[START OF Record set]

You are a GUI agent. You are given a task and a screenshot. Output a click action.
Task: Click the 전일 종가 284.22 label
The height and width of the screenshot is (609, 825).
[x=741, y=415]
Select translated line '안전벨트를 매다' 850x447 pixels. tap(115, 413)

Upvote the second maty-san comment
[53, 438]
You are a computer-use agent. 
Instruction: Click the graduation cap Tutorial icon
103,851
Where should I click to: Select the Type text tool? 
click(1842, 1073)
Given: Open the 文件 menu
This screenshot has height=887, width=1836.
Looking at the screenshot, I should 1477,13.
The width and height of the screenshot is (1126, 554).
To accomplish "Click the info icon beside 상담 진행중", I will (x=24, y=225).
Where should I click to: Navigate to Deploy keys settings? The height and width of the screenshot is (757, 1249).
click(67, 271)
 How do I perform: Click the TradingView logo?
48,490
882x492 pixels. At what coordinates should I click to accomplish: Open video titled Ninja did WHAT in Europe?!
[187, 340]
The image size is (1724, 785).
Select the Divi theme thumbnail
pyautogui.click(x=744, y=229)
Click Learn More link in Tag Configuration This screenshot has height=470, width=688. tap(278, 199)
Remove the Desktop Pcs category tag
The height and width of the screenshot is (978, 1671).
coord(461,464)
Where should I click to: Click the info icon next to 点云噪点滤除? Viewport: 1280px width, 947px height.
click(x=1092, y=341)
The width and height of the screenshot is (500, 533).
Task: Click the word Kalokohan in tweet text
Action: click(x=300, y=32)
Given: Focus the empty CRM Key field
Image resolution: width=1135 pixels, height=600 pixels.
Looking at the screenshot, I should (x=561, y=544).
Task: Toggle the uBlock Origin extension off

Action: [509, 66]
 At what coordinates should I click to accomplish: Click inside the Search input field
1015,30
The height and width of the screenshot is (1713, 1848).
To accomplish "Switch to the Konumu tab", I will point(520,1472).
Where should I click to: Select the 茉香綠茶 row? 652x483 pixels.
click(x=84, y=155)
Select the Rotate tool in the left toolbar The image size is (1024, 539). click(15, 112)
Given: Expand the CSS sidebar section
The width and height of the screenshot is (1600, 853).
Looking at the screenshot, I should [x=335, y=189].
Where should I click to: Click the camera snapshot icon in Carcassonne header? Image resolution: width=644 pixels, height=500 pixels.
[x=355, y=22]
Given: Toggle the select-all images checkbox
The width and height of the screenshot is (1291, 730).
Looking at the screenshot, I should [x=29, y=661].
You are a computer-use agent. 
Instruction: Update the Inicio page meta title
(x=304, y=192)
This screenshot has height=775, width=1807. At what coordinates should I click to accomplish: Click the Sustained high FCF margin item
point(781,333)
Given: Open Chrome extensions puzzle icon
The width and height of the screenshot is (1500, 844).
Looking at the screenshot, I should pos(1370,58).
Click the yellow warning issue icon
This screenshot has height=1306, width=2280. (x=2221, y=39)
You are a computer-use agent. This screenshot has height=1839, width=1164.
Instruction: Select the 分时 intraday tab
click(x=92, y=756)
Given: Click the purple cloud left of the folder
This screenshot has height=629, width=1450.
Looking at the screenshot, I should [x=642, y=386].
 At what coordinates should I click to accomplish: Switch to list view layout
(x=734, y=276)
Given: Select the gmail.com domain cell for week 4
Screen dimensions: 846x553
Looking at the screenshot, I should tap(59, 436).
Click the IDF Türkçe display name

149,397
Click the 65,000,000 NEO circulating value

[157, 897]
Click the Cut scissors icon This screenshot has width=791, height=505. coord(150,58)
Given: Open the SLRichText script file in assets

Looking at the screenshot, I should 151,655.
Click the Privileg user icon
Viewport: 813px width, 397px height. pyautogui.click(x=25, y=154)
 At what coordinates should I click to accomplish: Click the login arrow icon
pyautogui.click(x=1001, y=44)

[END OF Record set]

Your goal
Can you convert the lines above into a JSON list of strings, with one string per line and blank lines left out?

Output below
[
  "You are a GUI agent. You are given a task and a screenshot. Output a click action.",
  "Task: Click the 전일 종가 284.22 label",
  "The height and width of the screenshot is (609, 825).",
  "[x=741, y=415]",
  "Select translated line '안전벨트를 매다' 850x447 pixels. tap(115, 413)",
  "Upvote the second maty-san comment",
  "[53, 438]",
  "You are a computer-use agent. ",
  "Instruction: Click the graduation cap Tutorial icon",
  "103,851",
  "Where should I click to: Select the Type text tool? ",
  "click(1842, 1073)",
  "Given: Open the 文件 menu",
  "This screenshot has height=887, width=1836.",
  "Looking at the screenshot, I should 1477,13.",
  "The width and height of the screenshot is (1126, 554).",
  "To accomplish \"Click the info icon beside 상담 진행중\", I will (x=24, y=225).",
  "Where should I click to: Navigate to Deploy keys settings? The height and width of the screenshot is (757, 1249).",
  "click(67, 271)",
  " How do I perform: Click the TradingView logo?",
  "48,490",
  "882x492 pixels. At what coordinates should I click to accomplish: Open video titled Ninja did WHAT in Europe?!",
  "[187, 340]",
  "The image size is (1724, 785).",
  "Select the Divi theme thumbnail",
  "pyautogui.click(x=744, y=229)",
  "Click Learn More link in Tag Configuration This screenshot has height=470, width=688. tap(278, 199)",
  "Remove the Desktop Pcs category tag",
  "The height and width of the screenshot is (978, 1671).",
  "coord(461,464)",
  "Where should I click to: Click the info icon next to 点云噪点滤除? Viewport: 1280px width, 947px height.",
  "click(x=1092, y=341)",
  "The width and height of the screenshot is (500, 533).",
  "Task: Click the word Kalokohan in tweet text",
  "Action: click(x=300, y=32)",
  "Given: Focus the empty CRM Key field",
  "Image resolution: width=1135 pixels, height=600 pixels.",
  "Looking at the screenshot, I should (x=561, y=544).",
  "Task: Toggle the uBlock Origin extension off",
  "Action: [509, 66]",
  " At what coordinates should I click to accomplish: Click inside the Search input field",
  "1015,30",
  "The height and width of the screenshot is (1713, 1848).",
  "To accomplish \"Switch to the Konumu tab\", I will point(520,1472).",
  "Where should I click to: Select the 茉香綠茶 row? 652x483 pixels.",
  "click(x=84, y=155)",
  "Select the Rotate tool in the left toolbar The image size is (1024, 539). click(15, 112)",
  "Given: Expand the CSS sidebar section",
  "The width and height of the screenshot is (1600, 853).",
  "Looking at the screenshot, I should [x=335, y=189].",
  "Where should I click to: Click the camera snapshot icon in Carcassonne header? Image resolution: width=644 pixels, height=500 pixels.",
  "[x=355, y=22]",
  "Given: Toggle the select-all images checkbox",
  "The width and height of the screenshot is (1291, 730).",
  "Looking at the screenshot, I should [x=29, y=661].",
  "You are a computer-use agent. ",
  "Instruction: Update the Inicio page meta title",
  "(x=304, y=192)",
  "This screenshot has height=775, width=1807. At what coordinates should I click to accomplish: Click the Sustained high FCF margin item",
  "point(781,333)",
  "Given: Open Chrome extensions puzzle icon",
  "The width and height of the screenshot is (1500, 844).",
  "Looking at the screenshot, I should pos(1370,58).",
  "Click the yellow warning issue icon",
  "This screenshot has height=1306, width=2280. (x=2221, y=39)",
  "You are a computer-use agent. This screenshot has height=1839, width=1164.",
  "Instruction: Select the 分时 intraday tab",
  "click(x=92, y=756)",
  "Given: Click the purple cloud left of the folder",
  "This screenshot has height=629, width=1450.",
  "Looking at the screenshot, I should [x=642, y=386].",
  " At what coordinates should I click to accomplish: Switch to list view layout",
  "(x=734, y=276)",
  "Given: Select the gmail.com domain cell for week 4",
  "Screen dimensions: 846x553",
  "Looking at the screenshot, I should tap(59, 436).",
  "Click the IDF Türkçe display name",
  "149,397",
  "Click the 65,000,000 NEO circulating value",
  "[157, 897]",
  "Click the Cut scissors icon This screenshot has width=791, height=505. coord(150,58)",
  "Given: Open the SLRichText script file in assets",
  "Looking at the screenshot, I should 151,655.",
  "Click the Privileg user icon",
  "Viewport: 813px width, 397px height. pyautogui.click(x=25, y=154)",
  " At what coordinates should I click to accomplish: Click the login arrow icon",
  "pyautogui.click(x=1001, y=44)"
]